Spain Park head baseball coach Will Smith was encouraged by what he saw over the opening days of the camp and declared the week as another successful iteration of the long-running camp.
“It’s a great way to kick off the summer,” Spain Park head baseball coach Will Smith said. “It’s probably the 23rd, 24th year of this camp and it seems to get better and better each and every year.”
Throughout the week, over 150 campers took the field at Spain Park High School and learned essential baseball skills such as hitting, infield and outfield defense, base running and throwing.
Smith and the team aim to make the week as fun and varied as possible, rotating campers through different skill stations and including games that test those skills.
There are also multiple fun non-baseball activities for kids throughout the week, including one so popular that it makes Friday one of the most anticipated days of the week year-in and year-out.
“We do a lot of circuit work throughout these camps,” Smith said. “We try to play a lot of competition at the end, whether it be skills tests or games and then we wrap it up on Friday with a big water slide, so all the campers look forward to it.”
In addition to Smith’s coaching staff, Spain Park players also get involved in the camp, making it a true all-in event for the team.
Almost 20 Jags players got to teach the campers baseball skills at the various stations and in the camp’s games, interacting with the campers and giving kids an opportunity to learn from the same players they watched play all season long.
For Smith and his staff, it’s a chance to see his players get a taste for what life is like with the whistle as they coach campers on the very same skills that the Jags coaches have imparted to them all season long.
“We’ve got close to 20 of our high school players that are involved, and it allows them the opportunity to have ownership in it and be a part of it and teach the campers the things that we’ve taught them throughout the years, and I think they enjoy it,” Smith said. “They get the other side of it.
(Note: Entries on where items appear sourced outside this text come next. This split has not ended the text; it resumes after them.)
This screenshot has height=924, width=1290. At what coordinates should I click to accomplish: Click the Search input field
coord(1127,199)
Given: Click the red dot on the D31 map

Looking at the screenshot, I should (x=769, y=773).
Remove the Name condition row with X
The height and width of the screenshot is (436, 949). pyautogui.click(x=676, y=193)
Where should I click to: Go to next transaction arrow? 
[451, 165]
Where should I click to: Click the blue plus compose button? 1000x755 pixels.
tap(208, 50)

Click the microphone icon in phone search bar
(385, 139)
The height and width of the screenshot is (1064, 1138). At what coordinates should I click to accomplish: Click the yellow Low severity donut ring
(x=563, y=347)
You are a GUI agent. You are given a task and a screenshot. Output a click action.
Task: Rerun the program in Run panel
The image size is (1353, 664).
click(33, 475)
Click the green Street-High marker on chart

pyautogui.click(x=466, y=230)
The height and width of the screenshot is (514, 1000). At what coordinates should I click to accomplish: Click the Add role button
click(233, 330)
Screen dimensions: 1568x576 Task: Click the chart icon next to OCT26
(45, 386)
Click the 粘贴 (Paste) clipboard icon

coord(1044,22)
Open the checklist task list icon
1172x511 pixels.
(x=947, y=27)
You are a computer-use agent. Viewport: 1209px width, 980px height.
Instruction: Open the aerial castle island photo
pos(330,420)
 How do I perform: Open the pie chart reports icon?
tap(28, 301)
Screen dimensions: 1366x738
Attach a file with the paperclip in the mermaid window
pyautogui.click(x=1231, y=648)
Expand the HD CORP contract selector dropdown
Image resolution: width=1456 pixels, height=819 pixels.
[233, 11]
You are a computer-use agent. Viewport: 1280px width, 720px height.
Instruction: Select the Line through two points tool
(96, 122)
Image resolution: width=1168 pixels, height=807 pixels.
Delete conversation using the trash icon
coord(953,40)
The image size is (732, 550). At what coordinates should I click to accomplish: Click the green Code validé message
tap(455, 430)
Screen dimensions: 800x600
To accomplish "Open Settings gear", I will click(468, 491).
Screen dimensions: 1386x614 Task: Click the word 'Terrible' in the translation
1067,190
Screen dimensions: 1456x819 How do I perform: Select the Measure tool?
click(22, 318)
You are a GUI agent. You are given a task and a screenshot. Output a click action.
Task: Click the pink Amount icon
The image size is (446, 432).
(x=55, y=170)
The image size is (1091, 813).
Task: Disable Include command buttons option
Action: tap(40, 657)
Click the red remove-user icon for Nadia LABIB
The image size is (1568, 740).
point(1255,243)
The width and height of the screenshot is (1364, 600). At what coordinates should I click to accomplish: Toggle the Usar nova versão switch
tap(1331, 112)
They get the coaching side of it that they wouldn’t necessarily have if they are not a part of our camp, so it’s fun to see them in a different role.”
In the end, Smith said the camp is one of the most important things that they do as a team and something that they are grateful that the community gives them the opportunity to continue year after year.
“It’s huge,” Smith said of the camp. “The community loves it. It’s been something we’ve been asked to do two or three times a summer. We’re up to 150 campers this week and just very, very fortunate.”